For formatting Rust in particular, we automatically format on nightly
, as it
uses specific nightly features we recommend by default.
This project recommends using pre-commit for running pre-commit hooks. Please run this before every commit and/or push.
- If you are doing interim commits locally, and for some reason if you don't
want pre-commit hooks to fire, you can run
git commit -a -m "Your message here" --no-verify
.
- We recommend leveraging cargo-watch, cargo-expand and irust for Rust development.
- We also recommend using cargo-udeps for removing unused dependencies before commits and pull-requests.
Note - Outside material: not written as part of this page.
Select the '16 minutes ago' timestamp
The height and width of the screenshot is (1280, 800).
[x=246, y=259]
- If using our Nix flake, there are a number of handy
command shortcuts available for working with
cargo-watch
,diesel
, and other items, including:ci
, which runs a sequence of commands to check formatting, lints, release builds, and testsdb
anddb-reset
for runningdiesel
setup and migrationsdoc
for generating cargo docs with private-items documentedcompile-wasm
for compiling homestar-functions, a wit-bindgen-driven example, to thewasm32-unknown-unknown
targetdocker-<amd64,arm64>
for running docker buildsnx-test
, which translates tocargo nextest run && cargo test --doc
x-test
for testing continuously as files change, translating tocargo watch -c -s "cargo nextest run && cargo test --doc"
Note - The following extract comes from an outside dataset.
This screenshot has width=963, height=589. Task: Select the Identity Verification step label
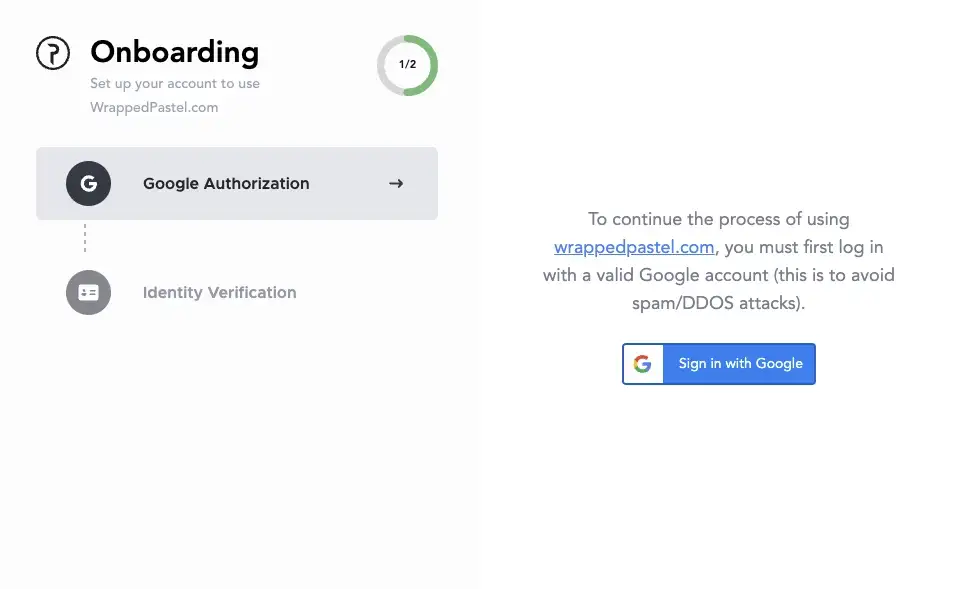tap(219, 293)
x-<build,check,run,clippy>
for running a variety ofcargo watch
execution stagesnx-test-<all,0>
, which is just likenx-test
, but addsall
or0
for running tests either with theall-features
flag orno-default-features
flag, respectivelyx-<build,check,run,clippy,test>-<core,wasm,runtime>
for package-specific builds, tests, etc.
This project lightly follows the Conventional Commits
convention to help explain
commit history and tie in with our release process. The full specification
can be found here. We recommend prefixing your commits with
a type of fix
, feat
, docs
, ci
, refactor
, etc..., structured like so:
<type>[optional scope]: <description>
[optional body]
[optional footer(s)]
For usage questions, usecases, or issues reach out to us in our Discord channel.
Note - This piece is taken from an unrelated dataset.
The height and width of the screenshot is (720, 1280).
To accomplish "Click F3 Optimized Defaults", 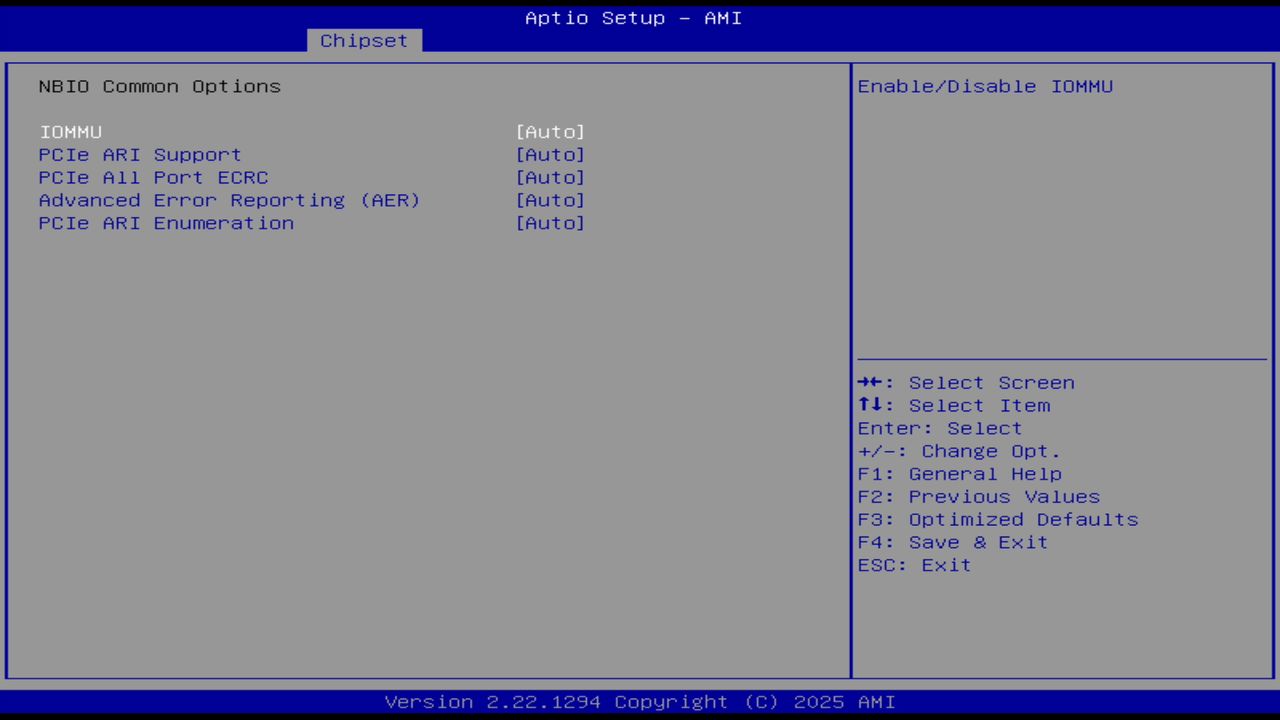I will tap(997, 519).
We would be happy to try to answer your question or try opening a new issue on Github.
- What Is An IPVM
- IPVM: High-Level Spec
- Contributing Research
- Seamless Services for an Open World by Brooklyn Zelenka
- Foundations for Open-World Compute by Zeeshan Lakhani
- IPVM: The Long-Fabled Execution Layer by Brooklyn Zelenka
- IPVM - IPFS and WASM by Brooklyn Zelenka
- Breaking Down the Interplanetary Virtual Machine
- Ucan Invocation Spec
- Wasm/Wit Demo - Februrary 2023 by Zeeshan Lakhani
This project is licensed under the Apache License 2.0, or http://www.apache.org/licenses/LICENSE-2.0.
Unless you explicitly state otherwise, any contribution intentionally submitted for inclusion in the work by you, as defined in the Apache-2.0 license, shall be dual licensed as above, without any additional terms or conditions.